9/2 4:00 - 6:00, Memorial Auditorium
Protein localization is important for bacterial cell-cycle regulation?
Assistant Professor of Bioengineering, Stanford University.
In this talk, I will describe how pole-to-pole oscillations of the Min-protein system help to regulate cell division in E. coli. We have developed a model of the Min system which accurately reproduces the observed oscillations in rod-shaped, round, and branched cells. These results suggest that oscillations may provide a general mechanism by which proteins can localize in response to features of cell geometry. As a counterpoint to the importance of spatial localization in the Min system, I will also present evidence that misclocalization of the cell-cycle control system in Caulobacter crescentus can be corrected for by overexpression, suggesting that localization may have evolved via selection for efficiency.

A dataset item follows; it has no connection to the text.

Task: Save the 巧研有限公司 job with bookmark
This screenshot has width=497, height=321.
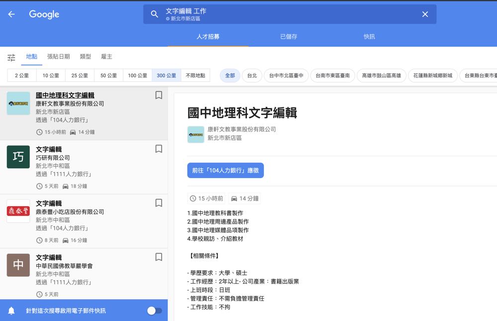Action: coord(159,149)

Our laboratory is interested in the relationships among cell shape detection, determination, and maintenance in bacteria. Cell shape plays a critical role in regulating many physiological functions, yet little is known about how shape is determined and maintained. Inside the cell, many proteins organize, but how they detect and respond to the cellular morphology is also largely mysterious. We are integrating computational physics-based models with evolutionary and synthetic biology approaches to control morphogenesis and cellular organization. Current topics of interest are (i) cell-wall growth, (ii) spatial mechanisms of cell-cycle control, (iii) division, (iv) membrane organization, (v) mechanosensitivity, and (vi) phototaxis.